* **WORK INSTRUCTION**
Go through the material line by line. Say how many lines contain the word "green", and give nothing more.
═════ GIVEN DATA
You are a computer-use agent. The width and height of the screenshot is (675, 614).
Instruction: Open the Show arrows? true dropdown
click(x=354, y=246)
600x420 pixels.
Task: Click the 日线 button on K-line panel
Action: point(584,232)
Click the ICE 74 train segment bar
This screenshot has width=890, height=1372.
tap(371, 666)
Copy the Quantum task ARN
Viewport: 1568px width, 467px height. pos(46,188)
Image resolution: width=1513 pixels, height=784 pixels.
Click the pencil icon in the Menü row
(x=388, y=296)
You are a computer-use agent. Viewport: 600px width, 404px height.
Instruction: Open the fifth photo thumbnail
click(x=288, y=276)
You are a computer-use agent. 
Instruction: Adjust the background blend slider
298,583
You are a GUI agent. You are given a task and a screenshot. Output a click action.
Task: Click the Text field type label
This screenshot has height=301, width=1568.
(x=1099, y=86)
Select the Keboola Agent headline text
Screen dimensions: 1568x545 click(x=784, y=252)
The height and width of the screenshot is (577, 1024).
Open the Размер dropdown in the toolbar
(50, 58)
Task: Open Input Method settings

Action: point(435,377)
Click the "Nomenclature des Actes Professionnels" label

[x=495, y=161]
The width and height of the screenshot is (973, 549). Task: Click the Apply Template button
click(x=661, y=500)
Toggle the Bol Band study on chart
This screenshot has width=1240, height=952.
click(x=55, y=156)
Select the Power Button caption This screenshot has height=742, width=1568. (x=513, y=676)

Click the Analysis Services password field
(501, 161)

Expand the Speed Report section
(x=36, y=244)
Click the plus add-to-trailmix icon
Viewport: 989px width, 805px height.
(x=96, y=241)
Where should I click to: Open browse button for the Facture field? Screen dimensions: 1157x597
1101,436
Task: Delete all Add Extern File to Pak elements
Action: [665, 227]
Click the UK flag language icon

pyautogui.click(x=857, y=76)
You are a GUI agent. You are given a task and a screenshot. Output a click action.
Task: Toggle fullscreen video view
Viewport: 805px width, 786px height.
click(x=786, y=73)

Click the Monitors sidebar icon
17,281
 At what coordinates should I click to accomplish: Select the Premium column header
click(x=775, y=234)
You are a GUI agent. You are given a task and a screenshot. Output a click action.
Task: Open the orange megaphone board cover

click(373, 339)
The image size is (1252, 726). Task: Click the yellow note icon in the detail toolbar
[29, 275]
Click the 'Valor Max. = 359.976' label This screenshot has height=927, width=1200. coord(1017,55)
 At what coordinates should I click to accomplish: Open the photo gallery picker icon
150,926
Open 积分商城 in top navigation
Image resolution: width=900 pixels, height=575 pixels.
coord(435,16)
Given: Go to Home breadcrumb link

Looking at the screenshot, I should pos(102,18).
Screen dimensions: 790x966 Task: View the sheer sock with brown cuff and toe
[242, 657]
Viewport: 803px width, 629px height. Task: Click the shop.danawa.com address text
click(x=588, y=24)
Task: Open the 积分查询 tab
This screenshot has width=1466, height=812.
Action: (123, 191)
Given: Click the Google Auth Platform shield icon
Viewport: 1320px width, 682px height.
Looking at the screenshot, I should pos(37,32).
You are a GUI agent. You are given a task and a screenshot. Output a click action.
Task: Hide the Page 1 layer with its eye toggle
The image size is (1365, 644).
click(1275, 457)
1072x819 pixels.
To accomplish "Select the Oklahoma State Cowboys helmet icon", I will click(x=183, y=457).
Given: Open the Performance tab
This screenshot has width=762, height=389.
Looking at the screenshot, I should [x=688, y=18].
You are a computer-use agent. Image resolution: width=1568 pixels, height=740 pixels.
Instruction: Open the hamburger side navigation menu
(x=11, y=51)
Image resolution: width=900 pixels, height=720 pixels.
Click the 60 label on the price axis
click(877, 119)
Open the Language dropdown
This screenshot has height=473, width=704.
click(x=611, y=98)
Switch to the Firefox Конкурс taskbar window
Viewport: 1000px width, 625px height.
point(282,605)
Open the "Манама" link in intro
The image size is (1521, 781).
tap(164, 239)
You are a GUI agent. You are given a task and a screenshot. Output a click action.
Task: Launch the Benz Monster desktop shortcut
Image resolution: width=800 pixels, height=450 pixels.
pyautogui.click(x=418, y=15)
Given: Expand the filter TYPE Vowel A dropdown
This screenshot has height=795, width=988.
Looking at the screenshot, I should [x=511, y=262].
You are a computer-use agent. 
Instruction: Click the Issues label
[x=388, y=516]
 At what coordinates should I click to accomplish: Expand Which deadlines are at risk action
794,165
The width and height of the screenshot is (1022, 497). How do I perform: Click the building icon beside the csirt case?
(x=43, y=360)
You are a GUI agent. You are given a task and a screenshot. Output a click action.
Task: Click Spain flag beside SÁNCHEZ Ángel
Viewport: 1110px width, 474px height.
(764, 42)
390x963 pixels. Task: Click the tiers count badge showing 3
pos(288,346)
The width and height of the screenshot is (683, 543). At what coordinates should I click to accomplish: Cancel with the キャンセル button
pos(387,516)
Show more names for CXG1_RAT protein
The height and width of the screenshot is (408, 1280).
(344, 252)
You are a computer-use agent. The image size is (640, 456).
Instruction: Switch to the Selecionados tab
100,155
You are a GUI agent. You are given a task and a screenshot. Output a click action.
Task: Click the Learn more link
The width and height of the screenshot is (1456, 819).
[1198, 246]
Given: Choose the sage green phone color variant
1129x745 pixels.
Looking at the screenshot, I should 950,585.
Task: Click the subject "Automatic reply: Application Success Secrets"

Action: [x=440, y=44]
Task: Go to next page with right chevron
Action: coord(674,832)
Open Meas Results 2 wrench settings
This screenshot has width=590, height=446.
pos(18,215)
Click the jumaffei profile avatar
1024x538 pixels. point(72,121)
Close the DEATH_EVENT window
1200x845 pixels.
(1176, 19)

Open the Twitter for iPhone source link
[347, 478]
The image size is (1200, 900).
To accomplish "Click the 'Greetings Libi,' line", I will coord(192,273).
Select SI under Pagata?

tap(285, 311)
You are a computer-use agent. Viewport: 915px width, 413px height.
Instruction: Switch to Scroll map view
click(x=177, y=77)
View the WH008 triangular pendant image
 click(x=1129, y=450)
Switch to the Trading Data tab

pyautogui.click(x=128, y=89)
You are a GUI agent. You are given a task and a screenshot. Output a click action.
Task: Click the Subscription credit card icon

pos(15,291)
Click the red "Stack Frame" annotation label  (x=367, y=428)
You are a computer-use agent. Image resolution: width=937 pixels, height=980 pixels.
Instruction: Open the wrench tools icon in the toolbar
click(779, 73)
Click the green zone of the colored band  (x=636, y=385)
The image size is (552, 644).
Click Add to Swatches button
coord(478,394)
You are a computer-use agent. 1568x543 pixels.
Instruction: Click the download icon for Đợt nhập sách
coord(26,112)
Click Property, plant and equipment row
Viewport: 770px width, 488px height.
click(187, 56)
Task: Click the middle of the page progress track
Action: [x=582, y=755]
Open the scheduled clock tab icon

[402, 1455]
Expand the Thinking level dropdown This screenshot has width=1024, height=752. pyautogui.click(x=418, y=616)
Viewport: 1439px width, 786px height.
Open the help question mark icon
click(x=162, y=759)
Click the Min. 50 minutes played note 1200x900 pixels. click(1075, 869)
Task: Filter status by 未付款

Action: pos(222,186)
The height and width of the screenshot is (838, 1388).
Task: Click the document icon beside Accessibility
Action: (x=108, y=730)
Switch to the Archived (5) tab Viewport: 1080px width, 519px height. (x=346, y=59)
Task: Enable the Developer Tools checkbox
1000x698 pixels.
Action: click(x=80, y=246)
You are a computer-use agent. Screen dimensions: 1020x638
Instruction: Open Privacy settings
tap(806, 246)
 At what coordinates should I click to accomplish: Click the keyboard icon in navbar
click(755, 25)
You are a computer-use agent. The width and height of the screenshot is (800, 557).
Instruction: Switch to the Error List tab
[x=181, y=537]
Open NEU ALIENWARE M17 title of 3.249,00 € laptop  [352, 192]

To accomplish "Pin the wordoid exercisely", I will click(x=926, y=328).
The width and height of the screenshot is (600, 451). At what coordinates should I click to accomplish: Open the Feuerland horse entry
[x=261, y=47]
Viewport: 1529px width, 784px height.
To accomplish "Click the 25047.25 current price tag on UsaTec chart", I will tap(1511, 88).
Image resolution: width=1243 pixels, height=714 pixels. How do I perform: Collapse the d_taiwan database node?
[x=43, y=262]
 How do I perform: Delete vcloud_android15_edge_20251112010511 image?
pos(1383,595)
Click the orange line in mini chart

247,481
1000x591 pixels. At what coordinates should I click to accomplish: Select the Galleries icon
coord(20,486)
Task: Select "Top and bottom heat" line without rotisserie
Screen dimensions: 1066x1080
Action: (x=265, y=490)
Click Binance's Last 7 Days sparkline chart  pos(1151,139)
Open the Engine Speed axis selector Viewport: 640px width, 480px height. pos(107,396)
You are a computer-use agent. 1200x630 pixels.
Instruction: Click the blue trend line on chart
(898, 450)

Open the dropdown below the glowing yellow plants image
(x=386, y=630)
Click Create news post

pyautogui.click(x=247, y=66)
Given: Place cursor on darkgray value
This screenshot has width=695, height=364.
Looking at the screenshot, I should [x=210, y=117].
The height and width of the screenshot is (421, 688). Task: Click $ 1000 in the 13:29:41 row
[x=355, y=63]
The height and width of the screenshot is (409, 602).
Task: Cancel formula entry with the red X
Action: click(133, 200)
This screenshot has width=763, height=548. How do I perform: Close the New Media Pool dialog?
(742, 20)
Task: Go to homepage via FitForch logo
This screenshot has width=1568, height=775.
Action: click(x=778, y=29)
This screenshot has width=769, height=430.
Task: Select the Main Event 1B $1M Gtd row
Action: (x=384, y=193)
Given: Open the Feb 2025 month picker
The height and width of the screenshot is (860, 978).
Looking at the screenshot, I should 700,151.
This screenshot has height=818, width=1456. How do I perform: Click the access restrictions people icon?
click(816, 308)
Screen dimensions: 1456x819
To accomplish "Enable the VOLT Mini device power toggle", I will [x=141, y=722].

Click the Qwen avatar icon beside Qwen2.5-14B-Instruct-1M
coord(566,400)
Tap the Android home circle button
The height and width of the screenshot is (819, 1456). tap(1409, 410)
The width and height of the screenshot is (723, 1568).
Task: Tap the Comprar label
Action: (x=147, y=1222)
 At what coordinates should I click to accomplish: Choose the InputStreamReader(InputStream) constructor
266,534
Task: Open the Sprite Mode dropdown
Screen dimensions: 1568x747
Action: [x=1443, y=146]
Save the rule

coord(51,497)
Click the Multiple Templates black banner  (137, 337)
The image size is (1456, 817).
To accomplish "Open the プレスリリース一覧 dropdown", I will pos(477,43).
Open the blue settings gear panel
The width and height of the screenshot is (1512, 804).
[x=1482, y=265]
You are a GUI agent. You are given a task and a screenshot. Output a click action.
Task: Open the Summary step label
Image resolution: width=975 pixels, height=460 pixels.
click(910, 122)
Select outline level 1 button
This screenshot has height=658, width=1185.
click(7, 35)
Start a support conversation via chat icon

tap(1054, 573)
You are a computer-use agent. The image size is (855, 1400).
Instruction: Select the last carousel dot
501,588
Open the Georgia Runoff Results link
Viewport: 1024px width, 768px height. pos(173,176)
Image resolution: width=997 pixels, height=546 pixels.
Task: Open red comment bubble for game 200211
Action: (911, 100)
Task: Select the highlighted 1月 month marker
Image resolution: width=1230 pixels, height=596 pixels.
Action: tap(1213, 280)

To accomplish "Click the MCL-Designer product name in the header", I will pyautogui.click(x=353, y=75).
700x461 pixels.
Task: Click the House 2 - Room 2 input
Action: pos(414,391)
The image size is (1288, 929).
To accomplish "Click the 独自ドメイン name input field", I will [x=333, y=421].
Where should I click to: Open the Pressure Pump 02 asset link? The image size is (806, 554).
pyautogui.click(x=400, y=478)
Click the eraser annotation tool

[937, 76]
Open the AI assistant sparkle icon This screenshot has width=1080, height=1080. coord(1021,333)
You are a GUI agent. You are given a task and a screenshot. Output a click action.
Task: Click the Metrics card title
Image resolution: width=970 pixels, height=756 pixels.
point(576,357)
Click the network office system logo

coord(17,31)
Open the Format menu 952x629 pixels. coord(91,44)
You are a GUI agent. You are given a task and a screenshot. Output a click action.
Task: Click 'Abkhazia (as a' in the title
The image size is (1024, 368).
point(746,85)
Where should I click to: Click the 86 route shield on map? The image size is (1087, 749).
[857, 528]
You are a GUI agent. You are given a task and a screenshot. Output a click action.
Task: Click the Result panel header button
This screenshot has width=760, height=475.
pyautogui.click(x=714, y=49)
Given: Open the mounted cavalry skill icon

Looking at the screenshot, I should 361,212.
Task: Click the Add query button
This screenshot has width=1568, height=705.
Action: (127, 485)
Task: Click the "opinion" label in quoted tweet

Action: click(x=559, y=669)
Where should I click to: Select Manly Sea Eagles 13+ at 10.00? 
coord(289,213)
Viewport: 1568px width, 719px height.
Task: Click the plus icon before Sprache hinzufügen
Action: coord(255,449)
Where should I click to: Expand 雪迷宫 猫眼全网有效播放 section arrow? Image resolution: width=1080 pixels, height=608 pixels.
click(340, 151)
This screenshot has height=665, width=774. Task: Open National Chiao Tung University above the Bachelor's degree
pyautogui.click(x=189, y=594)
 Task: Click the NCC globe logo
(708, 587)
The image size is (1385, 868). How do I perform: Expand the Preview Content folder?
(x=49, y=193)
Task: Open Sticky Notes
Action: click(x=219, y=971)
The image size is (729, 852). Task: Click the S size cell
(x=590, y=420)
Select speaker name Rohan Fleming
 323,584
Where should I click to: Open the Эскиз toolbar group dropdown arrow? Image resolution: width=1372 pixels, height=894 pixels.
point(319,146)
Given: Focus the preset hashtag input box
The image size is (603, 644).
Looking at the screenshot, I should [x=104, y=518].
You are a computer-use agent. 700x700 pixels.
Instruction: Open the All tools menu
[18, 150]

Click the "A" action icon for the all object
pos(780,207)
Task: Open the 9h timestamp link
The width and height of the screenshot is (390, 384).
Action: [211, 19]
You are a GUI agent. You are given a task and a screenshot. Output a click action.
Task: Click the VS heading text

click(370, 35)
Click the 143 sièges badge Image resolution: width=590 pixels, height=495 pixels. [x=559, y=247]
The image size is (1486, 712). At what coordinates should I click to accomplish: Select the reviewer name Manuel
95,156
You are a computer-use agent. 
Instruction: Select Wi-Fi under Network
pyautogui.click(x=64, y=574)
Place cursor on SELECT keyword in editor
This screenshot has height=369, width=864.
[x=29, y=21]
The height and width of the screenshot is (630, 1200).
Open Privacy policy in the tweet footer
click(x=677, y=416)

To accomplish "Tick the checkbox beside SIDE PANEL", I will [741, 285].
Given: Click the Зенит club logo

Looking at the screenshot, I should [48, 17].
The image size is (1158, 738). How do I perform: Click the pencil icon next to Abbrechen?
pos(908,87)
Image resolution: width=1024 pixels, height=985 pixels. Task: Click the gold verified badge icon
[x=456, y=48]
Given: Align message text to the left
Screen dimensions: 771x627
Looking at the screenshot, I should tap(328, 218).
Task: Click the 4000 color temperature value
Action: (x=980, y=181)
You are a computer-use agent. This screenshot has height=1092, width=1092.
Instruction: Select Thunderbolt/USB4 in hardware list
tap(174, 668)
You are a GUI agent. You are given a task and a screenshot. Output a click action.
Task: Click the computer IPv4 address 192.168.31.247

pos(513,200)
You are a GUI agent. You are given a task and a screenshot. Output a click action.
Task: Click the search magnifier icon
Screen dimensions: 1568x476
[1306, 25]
══════════
* **ANSWER BOX**
2